В числе других полотен, полученных Русским музеем из петербургской камер-цалмейстерской конторы (учреждения, ведавшего убранством и меблировкой императорских покоев) был и портрет миловидного двух- или трехлетнего малыша с погремушкой в руке. Авторство картины было под вопросом. Что же до личности ребёнка, то на основании имевшегося на обороте ярлыка с указанием, что ранее картина хранилась в личных покоях Екатерины II, резонно предположили, что это не кто иной как великий князь, будущий император Павел I в младенчестве.
Стилистическая экспертиза очень скоро установила не только автора (им, безусловно, мог быть только Рокотов – наиболее ценимый при дворе портретист, не раз писавший и Павла, и саму Екатерину, и даже её фаворитов), но и время создания – примерно середину 1760-х годов. На этом все вопросы атрибуции портрета могли бы считаться исчерпанными. Но вот незадача! Великий князь Павел, наследник русского престола, родился в 1754-м. А значит, к середине 60-х он должен был быть скорее мрачным подростком (или, как тогда говорили, недорослем), чем трогательным карапузом в младенческом платьице и чепце.
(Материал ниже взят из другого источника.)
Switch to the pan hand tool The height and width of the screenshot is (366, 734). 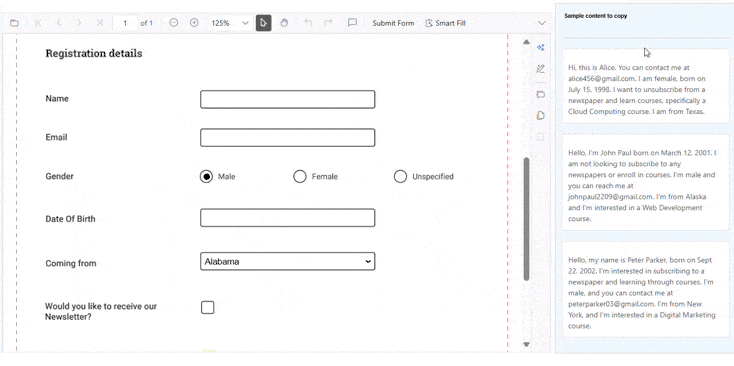point(284,23)
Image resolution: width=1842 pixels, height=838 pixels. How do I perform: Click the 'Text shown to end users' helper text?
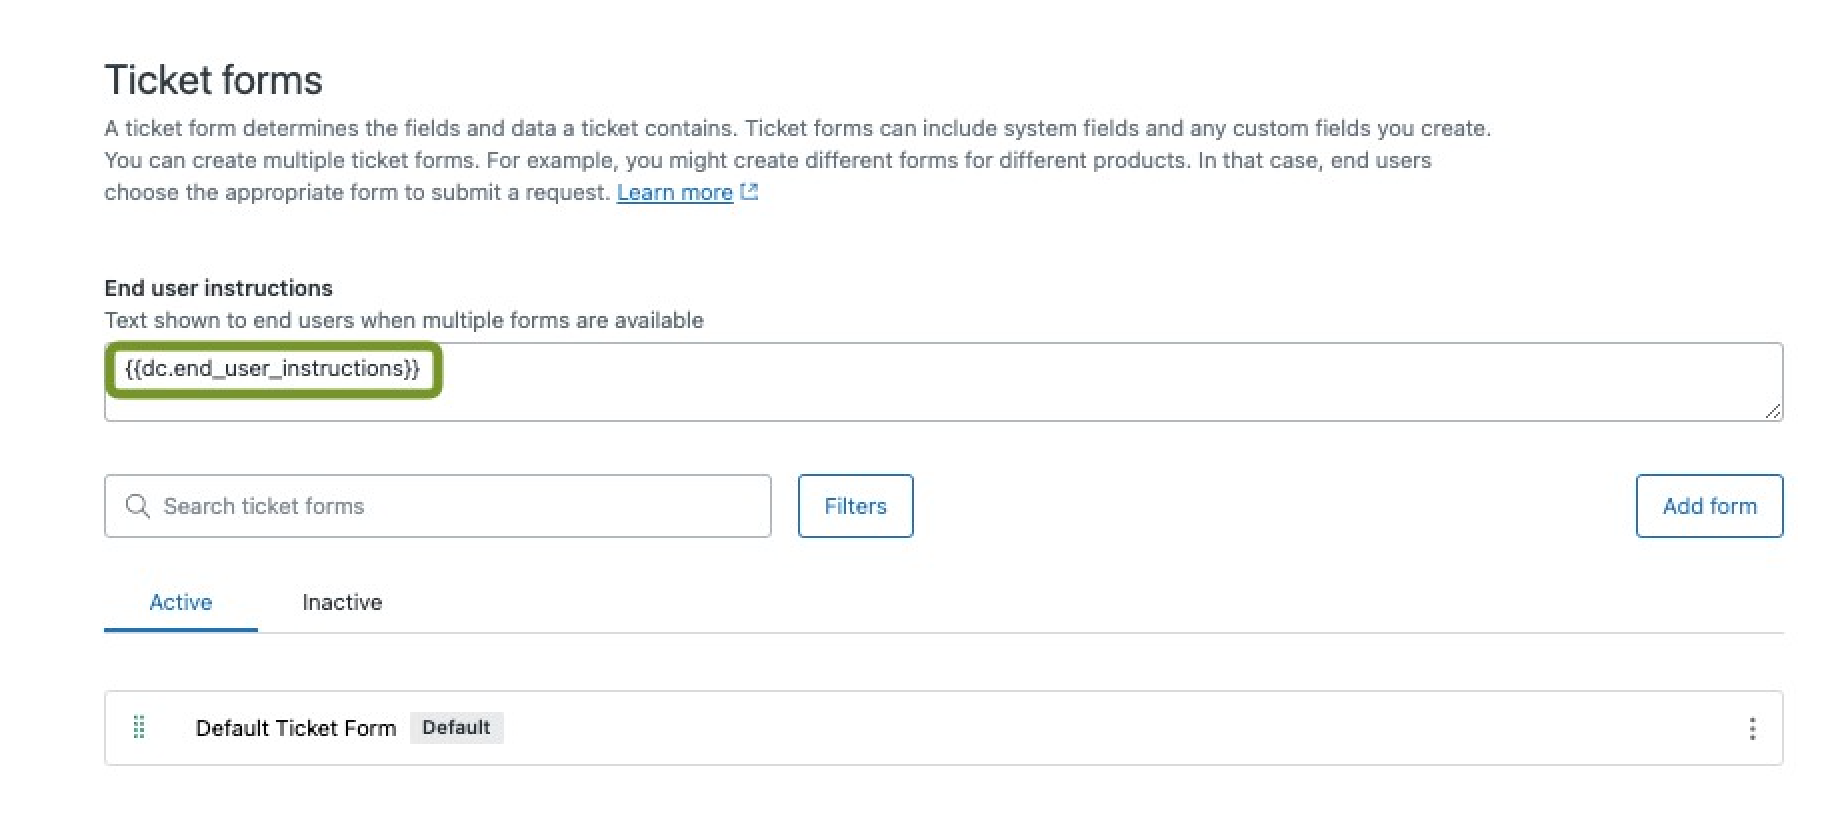click(x=403, y=320)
Можно было бы списать несоответствие на ошибочно высчитанную хронологию. Но был еще более четкий признак, что на портрете всё же не Павел. Дело в том, что на пятый день после рождения наследник престола был пожалован орденом - высокой регалией, с которой он впоследствии изображался на всех без исключения портретах (вспомним, например, детские портреты Павла, написанные
Алексеем Антроповым или
Антоном Лосенко). Младенец же с портрета Рокотова никаких царских отличий не имел.
И вдруг всё стало на свои места: это действительно был сын Екатерины (ведь с чего бы ей держать в собственных комнатах портрет чужого ребенка?), но не Павел! В 1762 году, перед самым переворотом, приведшим её к власти, Екатерина в атмосфере строжайшей тайны родила мальчика от своего возлюбленного Григория Орлова.
Ей даже не пришлось хорошенько разглядеть новорожденного. Никто не должен был узнать о событии, поэтому преданный гардеробмейстер Екатерины Василий Шкурин инсценировал пожар в одном из подсобных помещений Зимнего дворца, отвлекая внимание челяди, а сам навсегда унёс бастарда из царских покоев. В семье Шкурина он воспитывался до 12-ти лет, потом будет отдан в Сухопутный шляхетский корпус, командирован за границу и лишь в 20 лет узнает тайну своего рождения.
Незаконный сын Екатерины получил имя Алексей и фамилию Бобринский, произведённую от названия села Бобрики, купленного для него матерью, чтобы в дальнейшем обеспечить ему какой-то доход.
Не секрет, что Екатерина терпеть не могла детей. «Бедный, бедный Павел» (в фильме под таким названием его гениально играет Виктор Сухоруков) боялся своей августейшей маменьки до озноба и икоты. Незаконный же Бобринский долгое время скитался вдали от родины, бросался, как все молодые люди его круга и возраста, в авантюры и кутежи, время от времени посылал униженные прошения об «особой милости» посетить Петербург. Уже взрослым человеком он был несколько раз снисходительно, но и с необходимой дистанцией принят Екатериной. Материнские чувства никогда не входили в число её добродетелей. Кому-то это покажется чудовищным, но власть в Российской (да и не только) империи – вообще жутковатая штука. Как остроумно заметил Тютчев, «наша история до Петра – сплошная панихида, после – одно уголовное дело».
Знал ли Рокотов интимный секрет Екатерины – тайну рождения ребёнка, чей портрет был ему заказан? По-видимому, знал. Об этом говорит и скрупулезная тщательность исполнения, и главное, то очевидное, не подлежащее сомнению сходство
с августейшей матерью, которое Рокотов, намеренно или случайно, придал малолетнему Алексею Бобринскому.